Sem qualquer pretensão ou falsa modéstia tomo emprestado o título do premiadíssimo filme dirigido por Walter Lang e interpretado por Yul Brynner e Debora Kerr, O Rei e Eu, baseado no musical que estreou na Broadway em 1950, apenas para lembrar que meus olhos puderam, em duas ocasiões, comprovar a serenidade da soberana britânica Elizabeth II.
Ainda criança, eu gostava muito de folhear revistas e desde os sete anos, lia pelo menos os títulos, de qualquer assunto que me chamasse a atenção. Como histórias de reis e rainhas, influenciada por uma amiga adulta, dona das coleções de O Cruzeiro e Manchete.
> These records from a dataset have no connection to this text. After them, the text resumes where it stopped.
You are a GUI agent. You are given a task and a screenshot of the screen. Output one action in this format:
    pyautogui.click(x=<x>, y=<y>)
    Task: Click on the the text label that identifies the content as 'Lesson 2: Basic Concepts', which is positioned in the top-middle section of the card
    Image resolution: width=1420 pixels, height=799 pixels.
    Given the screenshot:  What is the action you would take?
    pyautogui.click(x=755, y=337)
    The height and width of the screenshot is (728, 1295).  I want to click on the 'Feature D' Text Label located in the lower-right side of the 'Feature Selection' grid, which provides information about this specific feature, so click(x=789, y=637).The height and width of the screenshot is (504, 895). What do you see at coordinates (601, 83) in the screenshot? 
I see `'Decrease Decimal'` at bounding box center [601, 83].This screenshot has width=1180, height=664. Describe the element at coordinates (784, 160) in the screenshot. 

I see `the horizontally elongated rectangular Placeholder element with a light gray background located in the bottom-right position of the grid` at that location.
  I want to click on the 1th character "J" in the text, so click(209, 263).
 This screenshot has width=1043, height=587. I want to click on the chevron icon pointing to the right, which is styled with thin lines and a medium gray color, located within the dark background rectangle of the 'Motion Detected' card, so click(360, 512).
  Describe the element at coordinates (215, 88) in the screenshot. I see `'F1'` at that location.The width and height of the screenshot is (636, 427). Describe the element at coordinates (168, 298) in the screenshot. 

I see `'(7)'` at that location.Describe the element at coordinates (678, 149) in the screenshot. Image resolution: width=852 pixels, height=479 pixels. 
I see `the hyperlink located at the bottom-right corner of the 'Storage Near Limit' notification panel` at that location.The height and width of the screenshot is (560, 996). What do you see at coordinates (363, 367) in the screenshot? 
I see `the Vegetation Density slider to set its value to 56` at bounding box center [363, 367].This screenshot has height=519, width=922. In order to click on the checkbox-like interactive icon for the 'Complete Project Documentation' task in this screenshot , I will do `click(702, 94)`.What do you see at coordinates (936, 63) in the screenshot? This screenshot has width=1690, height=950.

Nelas tomei conhecimento dos preparativos que estavam sendo feitos na Casa de Windsor para a coroação daquela jovem e linda inglesa de cabelos escuros que, desde que seu pai George VI ascendeu ao trono, já sabia que seria a sucessora.
Com 15 anos de reinado, Elizabeth II e o príncipe Phillip realizam a primeira — e única — visita ao Brasil em 1968. Desembarcaram do iate real Britannia em Recife, onde interagiram com Gilberto Freyre e dom Hélder Câmara, rumaram para Salvador e lá, depois de três horas e meia de um rápido giro, que incluiu o Mercado Modelo, zarparam para o Rio de Janeiro. A bordo de um avião da RAF, em 5 de novembro, desceram em Brasília, onde se deu a visita de Estado, a começar pelo Palácio da Alvorada e sedes do Legislativo e Judiciário, depois de se instalarem no Hotel Nacional.
À noite, um memorável banquete no Itamaraty, seguido de recepção para mais de mil pessoas encerrou o primeiro dia da visita real a Brasília. Sempre sorrindo, a rainha de 42 anos encantou com sua aparente simplicidade as pessoas que a cumprimentaram. Foi no dia seguinte, durante a visita à Catedral, onde nós repórteres pudemos ficar mais próximos da rainha, que ainda esteve no Jardim de Infância da 308 Sul e na torre de televisão antes de partir para São Paulo e participar da inauguração do Masp.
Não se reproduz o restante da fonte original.